In a survey, Fitch Ratings revealed Wednesday that the majority of investors now see a high risk of inflation during 2011, in stark contrast to the findings three months ago, when most fretted more over deflationary pressures.
“Fitch’s survey suggests that investors are increasingly skeptical that higher inflation simply reflects the one-off effects of higher food and fuel prices, and that central banks may come under increasing market pressure to ’normalise’ monetary policy sooner rather than later,” said David Riley, Fitch’s head of global sovereign ratings.
Rate-setters at the Bank of England are beginning their two-day meeting with the knowledge that higher oil and food prices have pushed up the rate of inflation to 3.7 percent.
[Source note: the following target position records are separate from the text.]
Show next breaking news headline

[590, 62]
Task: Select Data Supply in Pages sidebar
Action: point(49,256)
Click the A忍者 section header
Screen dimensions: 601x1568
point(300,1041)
That’s far higher than the Bank’s target of 2 percent.
Though some of the nine-member rate-setting panel, including governor Mervyn King, have tried to explain that the inflation spike is due to one-off factors, there are concerns in the markets that higher inflation may become embedded if wage demands start accelerating.
At the moment, the markets are pricing in a one in five chance of the Bank of England raising its benchmark interest rate from the current record low of 0.5 percent, but the fact that there is a chance, however small, has given the pound a boost in recent days, particularly against the dollar.
By late morning London time, the pound was 0.2 percent higher at 1.6081.
The euro has also been buoyed of late by mounting expectations that the European Central Bank will have to raise borrowing costs sooner than anticipated just a few weeks ago, as it tries to lower above-target inflation. Though its president Jean-Claude Trichet appeared to dampen market speculation that a move is imminent, other members of the rate-setting governing council, including Yves Mersch, have sounded a distinctly hawkish tone.
The euro gets buoyed against the dollar by rising interest rate expectations only if the Federal Reserve does not alter its super-loose policy. At the moment, there are few signs that the Fed will change course anytime soon despite growing pressure from lawmakers in Congress and non-voting Fed officials to review the current $600 billion money injection into the U.S. economy. In that context, there will be interest later on Fed chairman Ben Bernanke’s testimony to the House Budget Committee.
Ahead of the testimony, the euro was trading 0.2 percent higher at $1.3649.
Earlier in Asia, Japan’s Nikkei 225 stock average dropped 0.2 percent to close at 10,617.83 while Australia’s S&P/ASX added 0.3 percent to 4,904.80.
Benchmark crude for March delivery was up 48 cents at $87.42 a barrel in electronic trading on the New York Mercantile Exchange, more or less what it shed Tuesday.
Pamela Sampson in Bangkok contributed to this report.